Excerpted passage.
-- Opening Marker --

Researchers at Imperial College London have confirmed that drug-resistant mold infections originating from gardens, homes, and farms are causing persistent, life-threatening illness in humans.

Molds like Aspergillus fumigatus are ubiquitous around the world, so the average person’s immune system is skilled at recognizing and clearing inhaled mold spores.

Drug resistant mold strains are on the rise worldwide, and the Imperial study, published Monday in the journal Nature Epidemiology, identifies a likely driving factor: exposure to agricultural fungicides.

While a hefty dose of fungicide will kill a mold like Aspergillus, gradual exposure in the environment can lead the way to drug resistance, Johanna Rhodes, a genomic epidemiology fellow at Imperial, told Insider.

“It’s kind of like building up a tan gradually,” Rhodes, the study’s lead author, said. “If it’s exposed a little bit at a time, it will develop the resistance slowly.”

-- Closing Marker --

Task requirements.
a) Retype the article on drug-resistant mold word for word, everything from "Researchers at Imperial" down to "Imperial, told Insider.".
b) Do the following statements agree with the article on drug-resistant mold? Answer yes or no for each, and quote the words of the article that decide it.
(i) The study appeared in the journal Nature Epidemiology.
(ii) Johanna Rhodes was the study's lead author.
(iii) A large dose of fungicide makes a mold like Aspergillus drug resistant.

Dataset excerpts.
-- Opening Marker --

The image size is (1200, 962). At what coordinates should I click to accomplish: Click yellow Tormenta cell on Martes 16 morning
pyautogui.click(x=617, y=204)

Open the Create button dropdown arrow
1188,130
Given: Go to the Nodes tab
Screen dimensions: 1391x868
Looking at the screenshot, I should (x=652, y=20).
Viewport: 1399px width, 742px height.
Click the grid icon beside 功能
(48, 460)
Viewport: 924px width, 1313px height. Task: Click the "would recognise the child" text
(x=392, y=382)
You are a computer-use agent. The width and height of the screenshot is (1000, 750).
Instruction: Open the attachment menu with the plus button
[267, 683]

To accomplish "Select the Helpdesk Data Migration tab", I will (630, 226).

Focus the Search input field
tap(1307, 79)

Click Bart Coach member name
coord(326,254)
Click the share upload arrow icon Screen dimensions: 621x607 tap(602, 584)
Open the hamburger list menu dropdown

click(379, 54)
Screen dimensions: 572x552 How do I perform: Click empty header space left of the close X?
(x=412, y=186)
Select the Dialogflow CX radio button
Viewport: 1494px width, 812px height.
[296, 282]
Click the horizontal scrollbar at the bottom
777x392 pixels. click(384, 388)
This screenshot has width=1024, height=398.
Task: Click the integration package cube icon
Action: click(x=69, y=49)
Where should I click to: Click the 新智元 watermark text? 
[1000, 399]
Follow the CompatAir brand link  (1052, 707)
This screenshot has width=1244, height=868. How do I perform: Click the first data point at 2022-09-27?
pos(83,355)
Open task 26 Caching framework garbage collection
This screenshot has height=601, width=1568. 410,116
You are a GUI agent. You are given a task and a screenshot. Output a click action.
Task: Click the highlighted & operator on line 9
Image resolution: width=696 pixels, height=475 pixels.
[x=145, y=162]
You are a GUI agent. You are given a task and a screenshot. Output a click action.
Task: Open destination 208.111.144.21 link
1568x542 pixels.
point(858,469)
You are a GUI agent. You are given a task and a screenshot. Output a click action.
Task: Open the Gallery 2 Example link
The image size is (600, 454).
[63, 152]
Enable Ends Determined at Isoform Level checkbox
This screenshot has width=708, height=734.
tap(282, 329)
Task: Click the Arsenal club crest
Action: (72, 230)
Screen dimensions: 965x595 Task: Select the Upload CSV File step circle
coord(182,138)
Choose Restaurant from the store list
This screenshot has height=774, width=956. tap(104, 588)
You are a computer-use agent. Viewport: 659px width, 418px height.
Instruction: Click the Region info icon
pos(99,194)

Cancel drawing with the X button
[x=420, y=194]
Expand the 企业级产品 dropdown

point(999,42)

-- Closing Marker --

Results by task.
a)
Researchers at Imperial College London have confirmed that drug-resistant mold infections originating from gardens, homes, and farms are causing persistent, life-threatening illness in humans.

Molds like Aspergillus fumigatus are ubiquitous around the world, so the average person’s immune system is skilled at recognizing and clearing inhaled mold spores.

Drug resistant mold strains are on the rise worldwide, and the Imperial study, published Monday in the journal Nature Epidemiology, identifies a likely driving factor: exposure to agricultural fungicides.

While a hefty dose of fungicide will kill a mold like Aspergillus, gradual exposure in the environment can lead the way to drug resistance, Johanna Rhodes, a genomic epidemiology fellow at Imperial, told Insider.

b)
(i) Yes: "published Monday in the journal Nature Epidemiology"
(ii) Yes: "Rhodes, the study’s lead author, said."
(iii) No: "While a hefty dose of fungicide will kill a mold like Aspergillus, gradual exposure in the environment can lead the way to drug resistance"